Don't forget the tissues for this tear-jerker
MOVIE REVIEW: The Impossible. Starring: Naomi Watts, Ewan McGregor and Tom Holland; directed by Juan Antonio Bayona.
The Impossible is based on the true events experienced by Maria and Henry Belon and their three sons Lucas, Tomas and Simon during the tragic Boxing Day tsunami that hit the coasts of the Indian Ocean in 2004.
As the film opens, the sound of waves to a blank screen becomes increasingly louder until it suddenly hits and the screen changes from showing nothing, to showing the ocean. This technique instantly made me feel anxious and reminded me that what I was about to see, was not a disaster film I am normally used to watching, where some alien race has invaded Earth, or the year 2012 has arrived and the world is crumpling around us. The events of this film, actually happened.

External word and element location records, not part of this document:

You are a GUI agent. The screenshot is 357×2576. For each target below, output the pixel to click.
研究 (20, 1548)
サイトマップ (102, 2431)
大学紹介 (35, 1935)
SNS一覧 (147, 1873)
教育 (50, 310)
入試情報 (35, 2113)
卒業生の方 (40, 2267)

Director Juan Antonia Bayona has created a realistic and uncomfortable film to watch, but it is one I think a lot of people should go make the effort to see, especially if their knowledge of the disaster is limited.
If you are unaware of who Juan Antonia Bayona is, I strongly suggest that you introduce yourself to his previous Spanish horror film, The Orphanage released in 2007, which still sends shivers down my spine when I think of it.
The acting in this film needed to be convincing, and thankfully it was. Ewan McGregor (Salmon Fishing in the Yemen, Trainspotting) and Naomi Watts (J. Edgar, Funny Games) play parents Henry and Maria.
Their portrayals are heart-breaking and painful to watch. I felt that they both fed on the emotion of how they would react if they were separated from their own families. Watts scored an Oscar nomination for her portrayal of Maria and while she does deserve this, I truly believe that Tom Holland who portrays Lucas should have had a nomination nod instead. Holland shows the perfect amount of compelling emotion on screen which makes it hard to believe that The Impossible is his film debut. Samuel Joslin and Oaklee Pendergast who play the younger Tomas and Simon are amazing as well, especially during a climactic scene near the end of the film.
One criticism I do have is that the film's focus seemed to be only on how the disaster impacted tourists. While I understand that this film is solely focused on the experiences of the Belon family it seemed to make no attempt to show how devastating the tsunami was to local communities.
Apart from that, The Impossible is an emotional film to watch (definitely bring tissues, do not forget them like I did), with outstanding acting and eye-opening images of a disaster that should not be forgotten.